Pronin, A., Veretennik, E. & Semyonov, A. (2014)
Grouping University Students Using Social Network Analysis
Voprosy Obrazovaniya / Educational Studies Moscow, 3(October), pp. 54-73.
2nd Place in a Competition of Young Scientistsʼ Research Papers of 2013
We have developed and tested a way to reorganize student groups using the Social Network Analysis (SNA) methodology. The problem defined by the administrators of the Faculty of Management at the National Research University - Higher School of Economics (Saint Petersburg) consisted in reorganizing four existing groups of second-year Bachelor’s students into three new groups. The fundamental requirement was to keep the friendly and collaborative relationships that had developed between students. Technical requirements included ensuring equal sizes of the new groups (26 students) and equivalent levels of academic performance (measured by the average semester grade).
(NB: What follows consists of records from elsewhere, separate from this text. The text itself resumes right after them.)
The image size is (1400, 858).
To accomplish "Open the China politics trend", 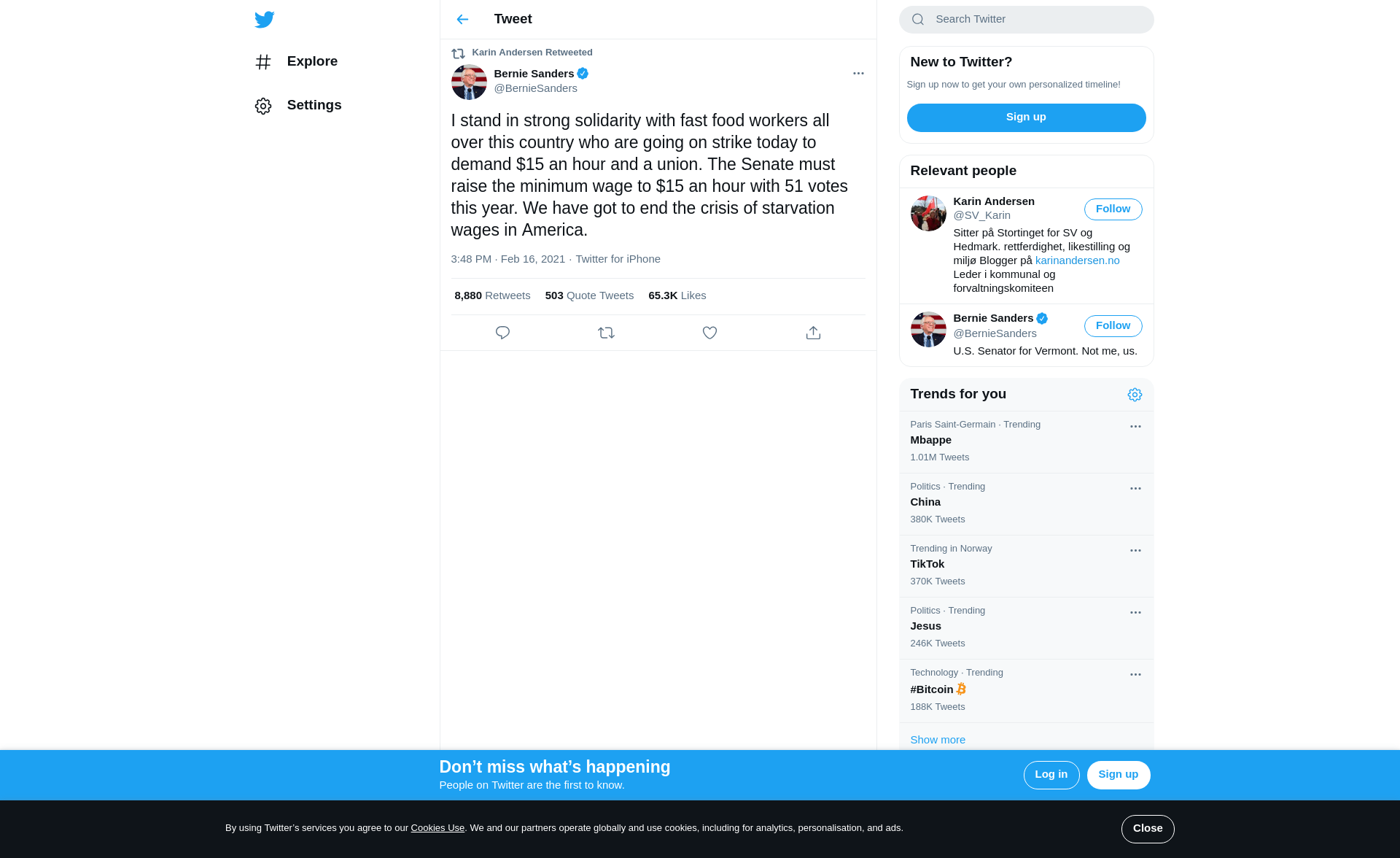I will pos(1026,503).
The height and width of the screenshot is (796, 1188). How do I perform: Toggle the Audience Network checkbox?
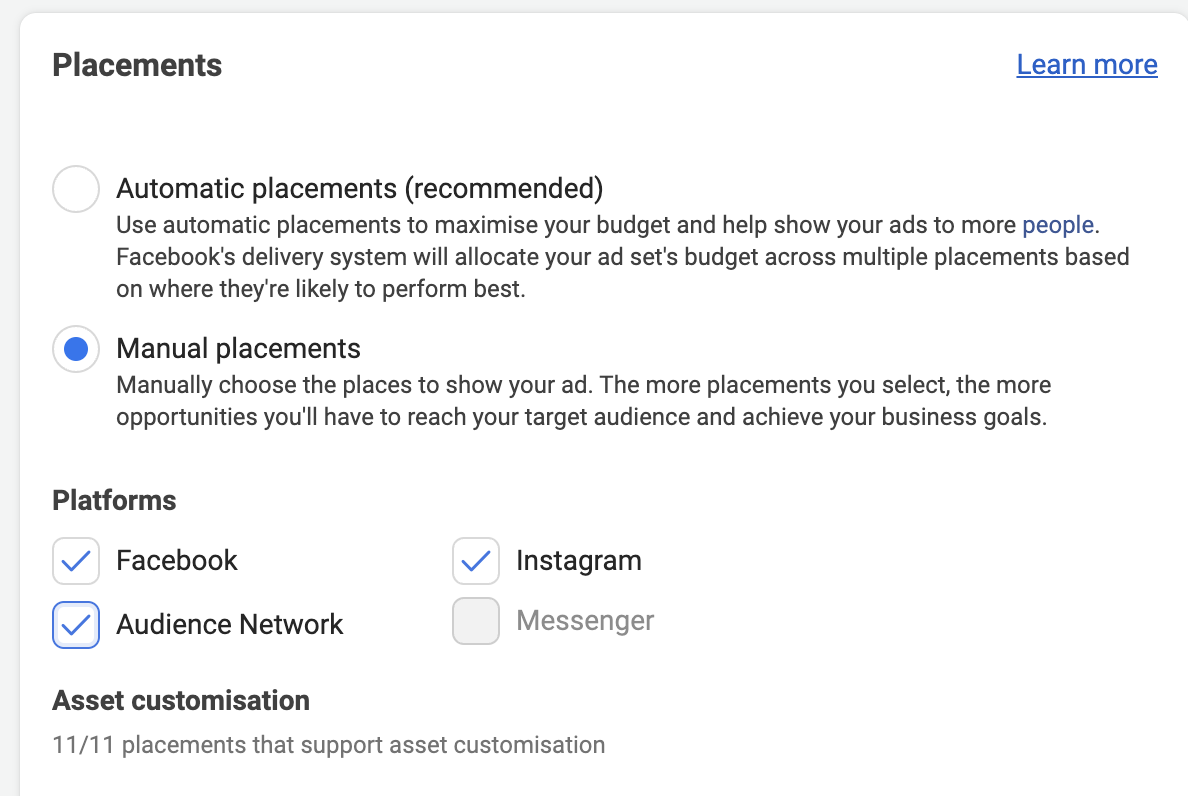click(76, 625)
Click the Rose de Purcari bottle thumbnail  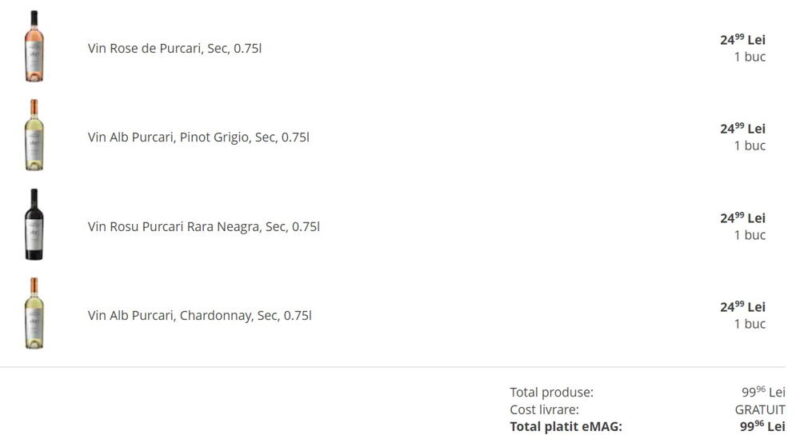pos(34,46)
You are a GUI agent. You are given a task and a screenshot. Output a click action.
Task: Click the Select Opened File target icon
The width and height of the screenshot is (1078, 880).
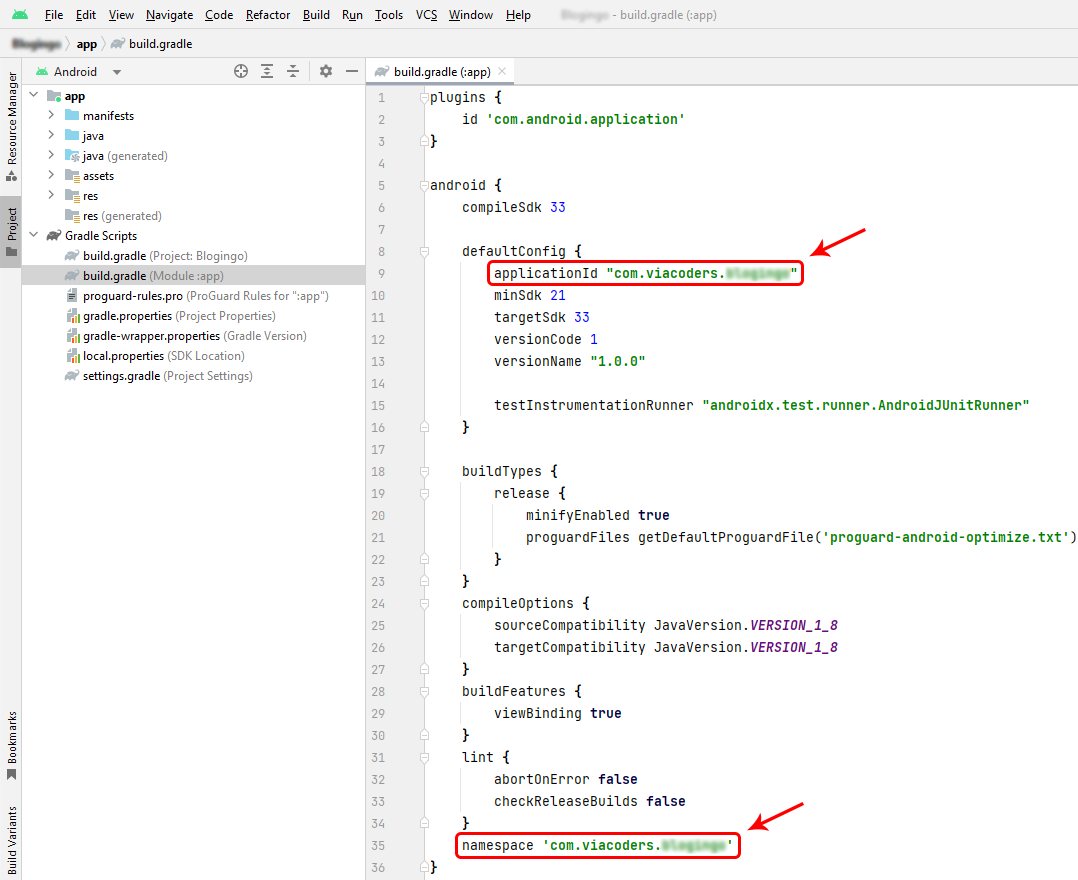(x=240, y=71)
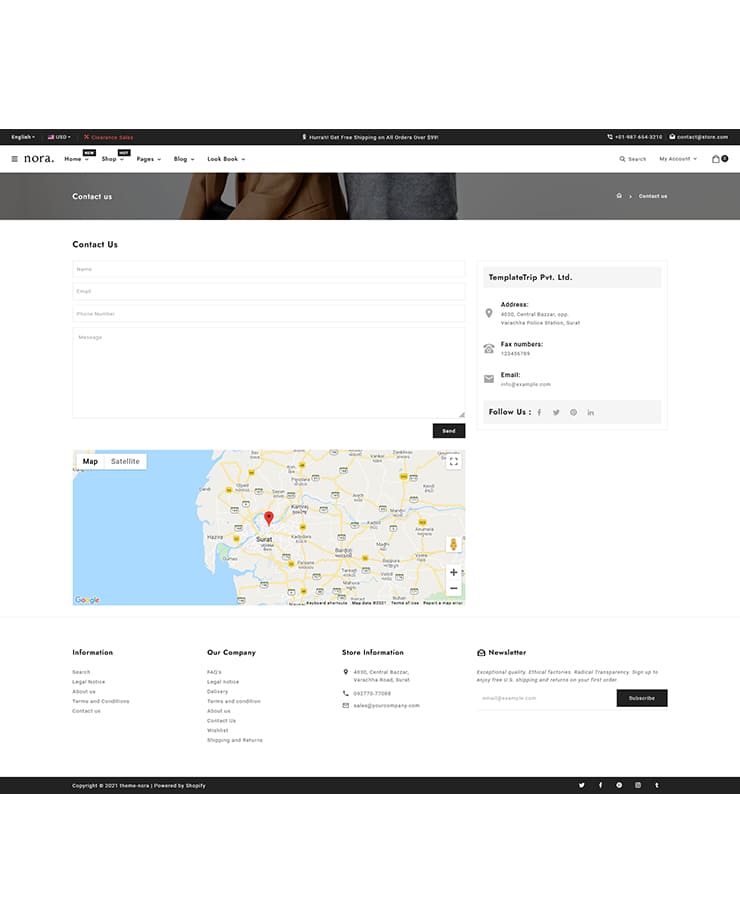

We present a solution algorithm which is based on SNA tools and includes two possible strategies for groups with different interaction patterns: 1) the weak link strategy (selecting the most fragmented student group that can be easily divided into loosely connected subgroups, breaking it down and distributing the clusters among the other three groups); and 2) the melting pot strategy (reorganizing all the four groups into entirely new clusters based on the degree of student interaction). A comparison of performance ranking scores achieved during the following 18 months revealed a growth of the average grade in groups reorganized with regard to interpersonal assessment and interaction. The suggested grouping method may be used to rearrange student groups or courses in situations where some students get dismissed or transferred, or with a view to create project teams for research classes or scientific labs.